Problem 29: Distinct Powers

Problem:

Please find the problem here.

Solution:

This is a counting problem. The elements can be big (e.g. 100100), but the number of elements is small, just at most 10,000 of them.

First, note that the set of powers can intersect only if they have the same prime factors with same ratios. For example, power of 2 will intersect with power of 4, but it will never intersect with power of 6. Similarly, power of 6 will never intersect with power of 12.

So we break the problem down to computing the count of union of some complicated disjoint sets.

{power of 2 union power of 4 union .. } union ... union { power of 6 union power of 36 union ... } union ...

As those sets are disjoint, the count of union is just the sum of counts. Now we focus on the compute the count of a particular term.

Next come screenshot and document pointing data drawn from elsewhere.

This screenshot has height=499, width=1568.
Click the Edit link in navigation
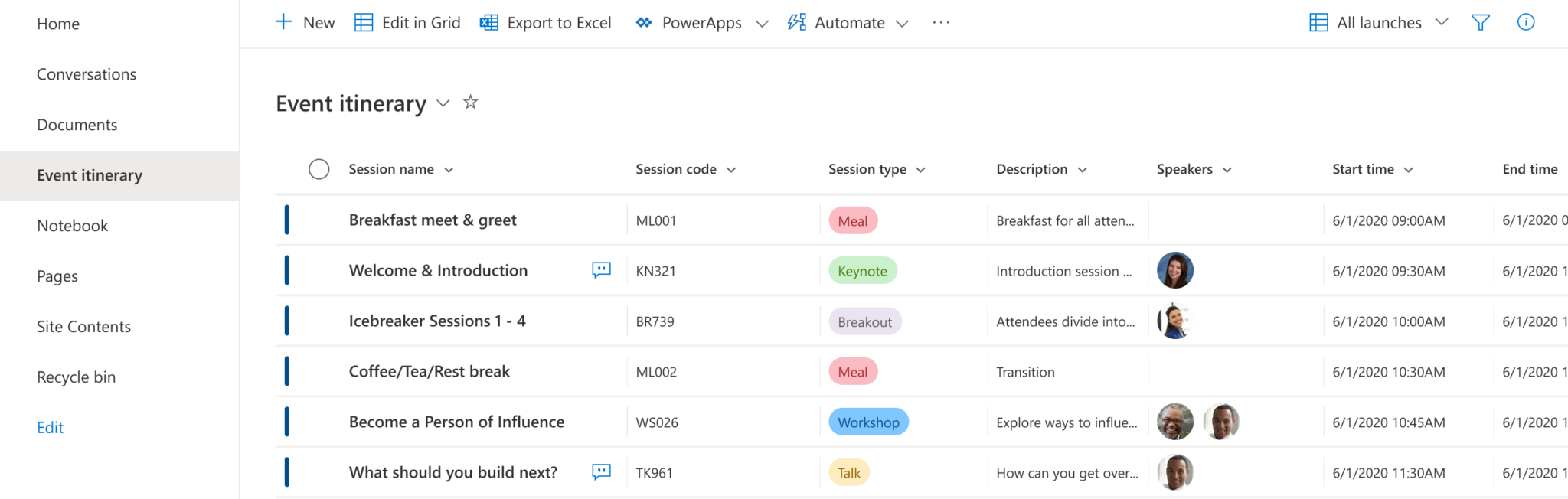51,428
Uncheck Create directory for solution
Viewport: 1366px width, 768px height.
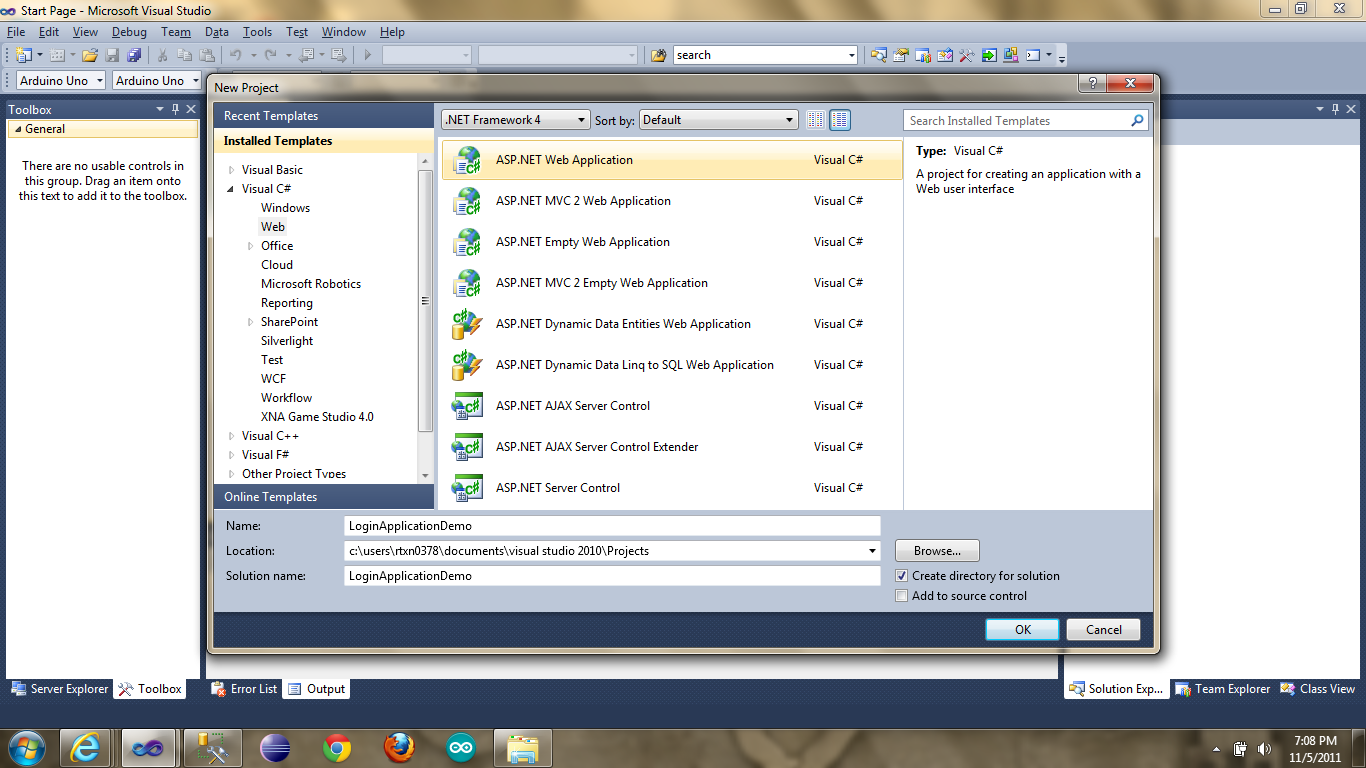click(902, 575)
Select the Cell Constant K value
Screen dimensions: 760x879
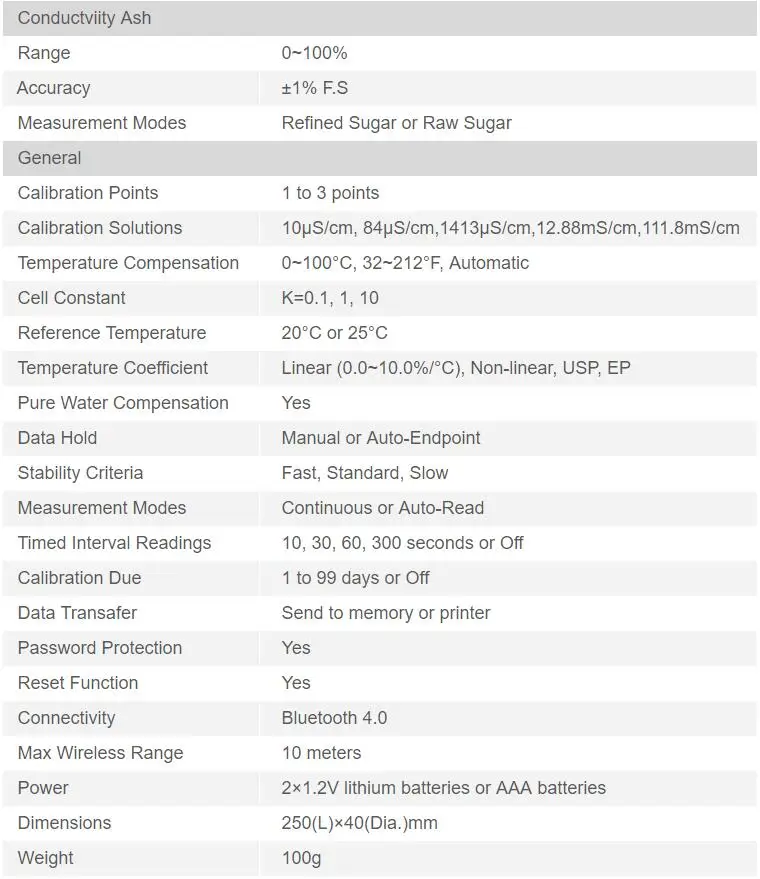(x=330, y=298)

To compute the size of a union of a set of sets, we can use the inclusion-exclusion principle. In problem 1, we already applied the principle to compute the sum. This one is more complicated.

The hard part is to compute the size of an arbitrary intersection. For example, what is the size of {power of 2 union power of 4}?

Taking logarithm (to base 2 in this case) on the values will make the problem look simpler. Now we have the compute the size of {2, 3, ..., 100}, {4, 6, ..., 200}, so that is just {4, 6, ... 100}, which is 49, easy to compute in this case, but what is the general rule?

Abstractly, we are given sets of multiples and we wanted to find intersection. They are simply the common multiples. To compute the number of common multiples. We simply find the least common multiple, and then count how many multiple of that least common multiple can stay within the set.

Last but not least, we have to apply the inclusion-exclusion principle formula. The formula itself look daunting when applied with arbitrary number of sets, but fortunately, the formula can be implemented using gray code enumeration.

Gray code is a specific sequence of binary strings such that adjacent element of the sequence differ by only one bit. A sample sequence of 3 element is shown below:

000
001
011
010
110
111
101
100

By definition, the gray code flip one bit every time, so the parity of the sequence alternates (number of 1 is even -> number of 1 is odd -> ...) This is exactly what we need in the inclusion exclusion sum! So I simply adopted the gray code generation algorithm from The Art of Computer Programming, and coded the formula.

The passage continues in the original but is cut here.